A plaque in the gable gives details of the benefactor (Maria Louisa Webb-Medley) but from the lane the first glimpse of the hospital is of a long low roof half hidden behind a boundary hedge.
The hospital was quite unlike a Voysey house inside. It was conceived to combine sanitary and practical considerations with a perspective understanding of the requirements of patients and nursing staff alike. Voysey gave particular attention to providing draughts only where they were beneficial; “the floors of the wards are boarded on solid beds of concrete, so that there is no cold damp air or any harbour for rats below,” and “Cross-ventilation is provided in each ward by means of separate air flues.” The floors were all on one level so that wheel chairs and beds could be moved with comparative ease, and they were cheerful as well as practical: the hall, corridors and veranda were paved with a yellow mosaic tile, contrasting with the green painted doors, and the kitchen floor was made of massive slabs of slate.
The image you see of Voysey’s drawing dated October 1899 is signed by Mrs Medley and M White, perhaps Medland White, a local builder. RIBA drawings and archives collections, SB106/VOY.
The plan was arranged with a row of small utilitarian rooms along the north elevation, with the mortuary at one end, the nurses’ room at the other and the operating room next to the entrance hall towards the middle. There were four generous wards: a men’s ward and an accident ward in one wing, and a women’s ward and children’s ward in the other wing with only two beds in each (apart from the accident ward which was designed for a single bed). Both the men’s and women’s wards enjoyed southerly views across a garden to the landscape of Dartmoor beyond and Voysey was careful to arrange the children’s ward so that it would overlook the railway which is the only entertainment near the site’.

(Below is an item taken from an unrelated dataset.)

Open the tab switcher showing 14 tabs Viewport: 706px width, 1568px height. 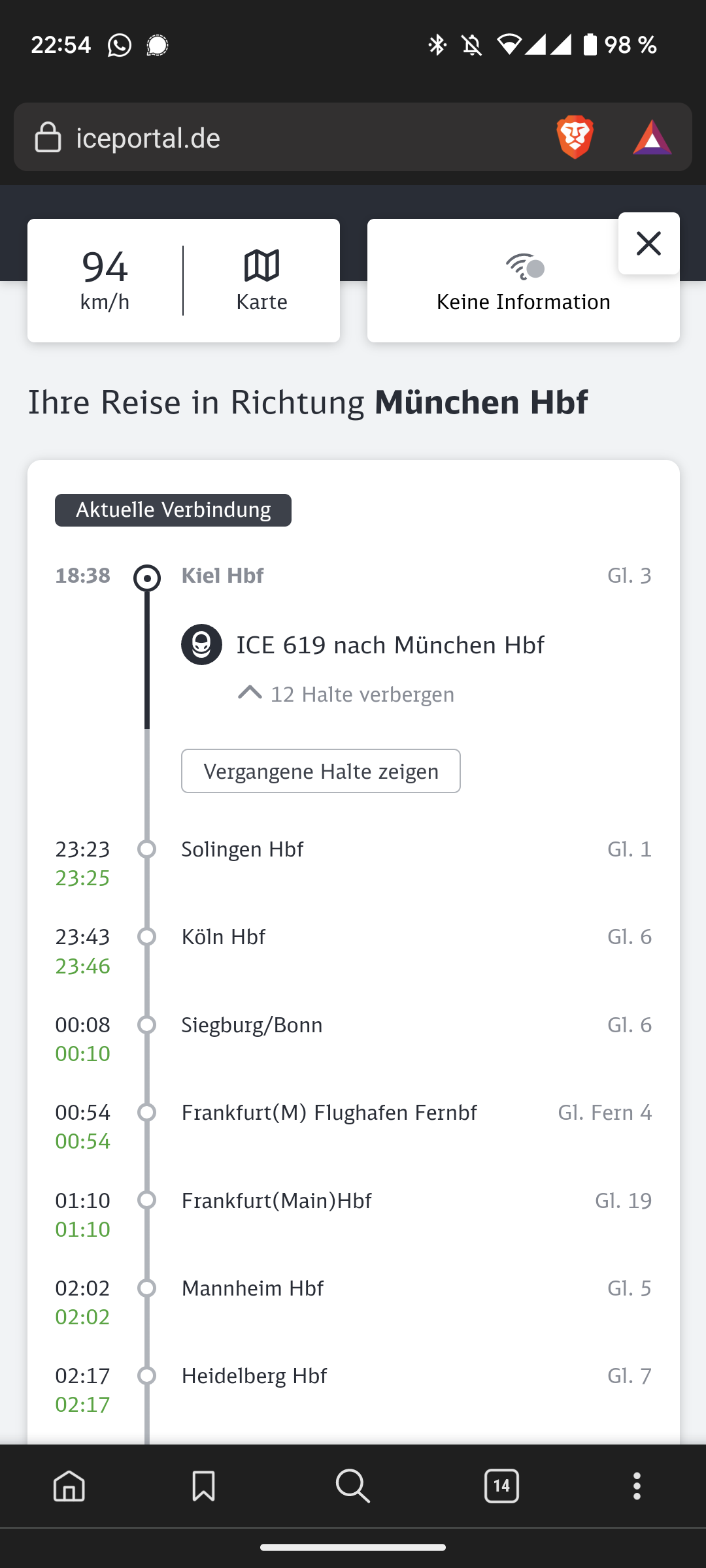point(501,1486)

“I mention these points,” he told the Builder’s Journal “as the hospital faddists are apt to forget them.”
Extract from English Heritage Register of Listed Buildings
BEAWORTHY HALWILL JUNCTION
SX 49 NW 1/44 – Winsford Hospital 15.4.78 GV II*
Small hospital. 1899-1900 by C.F.A. Voysey. Rendered walls with stone window dressings. Slate roof, hipped to left end, gabled to right and with 3 gables and the front and 2 at the rear. 7 rendered stacks, all axial apart from a front lateral stack towards the left end. The plan is very unaltered from the original with an entrance hall to the right of centre which gives access to a corridor running along the rear of the building onto which a number of small front rooms open. Two small wings project at the rear towards either end between which a C20 sun-lounge has been built. Single storey. Asymmetrical 16 window front of 1, 2 and 3 light mullions. There is a large gable to its right; a smaller gable is to the right of centre over the entrance with another large gable immediately adjoining to its right. The 2 larger gables are extended to the rear into small wings. The front door is part glazed with a 2-light window also under the gable immediately to its left. In this gable is a plaque with an inscription commemorating the founding of the hospital by Maria Louisa Medley and bearing the date 1900. Very unaltered interior with original fittings such as plank doors with their wrought iron strap hinges; decorative ventilation grills, and chimney-pieces of which the one in the hall is carved with coats of arms including those of its benefactress and another has inverted heart design. This building is a rare example in Devon of a Voysey building which still serves its original purpose and is very unaltered.